Fire protection has been very close to my heart as both a commissioner and as chairman, because I think it is an issue that we need to move to a more advanced and a more effective way to regulate.
Designing a nuclear power plant in the ’60s and ’70s was a very different process than it is today, and people didn’t necessarily consider very simple principles that would have gone a long way to reducing the risk of fire.
So when we learned that this was a more important issue than we originally thought, it’s sometimes very difficult to go back and re-impose the right design on a plant that’s already been built where you have concrete walls that are irremovable or other kinds of structures that just can’t be changed.
… As we try and come [up] with a solution that meets our safety requirements but recognizes the realities of the plants as they’ve been built, that’s where it gets a little bit difficult, and I think that’s what we struggled with over the years.
Must be frustrating being so many years later?
It’s something we need to get behind us and for the very simple reason that new issues will come up.
Of course, Fukushima is probably the most important one we’re dealing with now, so if we haven’t tackled yesterday’s problems when today’s problems come up, it makes it all that much more difficult to move forward.
But I think the agency is committed to doing that for fire protection in particular.
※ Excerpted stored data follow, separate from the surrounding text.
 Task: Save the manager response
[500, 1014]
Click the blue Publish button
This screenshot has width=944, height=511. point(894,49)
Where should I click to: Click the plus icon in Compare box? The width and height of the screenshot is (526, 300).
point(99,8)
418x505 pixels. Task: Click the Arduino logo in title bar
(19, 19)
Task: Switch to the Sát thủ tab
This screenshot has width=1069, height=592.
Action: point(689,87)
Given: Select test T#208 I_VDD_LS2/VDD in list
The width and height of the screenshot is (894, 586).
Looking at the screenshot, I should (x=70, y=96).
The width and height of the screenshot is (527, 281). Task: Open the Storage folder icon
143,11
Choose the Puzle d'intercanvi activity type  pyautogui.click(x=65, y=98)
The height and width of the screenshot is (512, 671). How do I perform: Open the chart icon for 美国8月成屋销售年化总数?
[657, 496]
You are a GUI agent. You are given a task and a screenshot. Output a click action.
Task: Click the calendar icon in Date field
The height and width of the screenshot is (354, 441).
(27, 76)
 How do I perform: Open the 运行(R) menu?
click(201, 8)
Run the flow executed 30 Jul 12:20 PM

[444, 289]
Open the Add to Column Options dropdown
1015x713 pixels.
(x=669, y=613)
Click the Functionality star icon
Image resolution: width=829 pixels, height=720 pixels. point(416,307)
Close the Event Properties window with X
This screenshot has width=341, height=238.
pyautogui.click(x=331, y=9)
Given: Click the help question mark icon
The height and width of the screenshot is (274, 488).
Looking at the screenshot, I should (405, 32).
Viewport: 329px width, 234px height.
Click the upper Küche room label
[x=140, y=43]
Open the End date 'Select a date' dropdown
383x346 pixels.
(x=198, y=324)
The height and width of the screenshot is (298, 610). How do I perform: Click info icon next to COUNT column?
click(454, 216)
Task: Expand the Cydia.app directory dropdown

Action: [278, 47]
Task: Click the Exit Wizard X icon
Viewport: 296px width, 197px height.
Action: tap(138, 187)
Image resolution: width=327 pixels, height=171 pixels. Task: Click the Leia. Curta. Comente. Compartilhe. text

We have a whole new program that we’re now really beginning to engage that will be a much better approach to … ensuring that the plants are safe from a fire.
Can you assure me that we won’t sit down 30 years from now and be talking about the Fukushima report and why it hasn’t been implemented?
I was very concerned about in a couple years not being able to have a good answer for what’s coming out of this Fukushima incident, so I very early called on the commission to, in the next 90 days, act on the recommendations themselves, but, more importantly, make sure that the implementation could be done in five years.
I was very pleased to hear that the industry clearly agreed with the assessment that these changes need to be implemented in five years. So we’ve set that benchmark, and I think everyone will be committed to achieving it.
Five years may sound like a long time, but it really is I think a reasonable time to get all the changes done. …
That assumes the commission has come to an agreement?
That’s the starting point. There’s both a 90-day period and then the five years, and I think we’re making very good progress on getting us to dispositioning these recommendations.
The Congress and the American people established this commission so that we’d have a lot of good people coming together and thinking about these issues. Invariably there’s going to be differences of opinions. I don’t expect in the end that the commission will adopt all of the recommendations of the task force. I’m sure that [there will] be some that we’ll take and some that we may modify or change, and there may be one or two that we don’t agree need to be done.
But the most important thing is for us to make those decisions in a timely way so we can get to that phase of implementing them, because [if] we take three years to figure out what we need to do, we’re not going to be able to reach that five-year goal of implementation, and I think everybody is committed to getting there.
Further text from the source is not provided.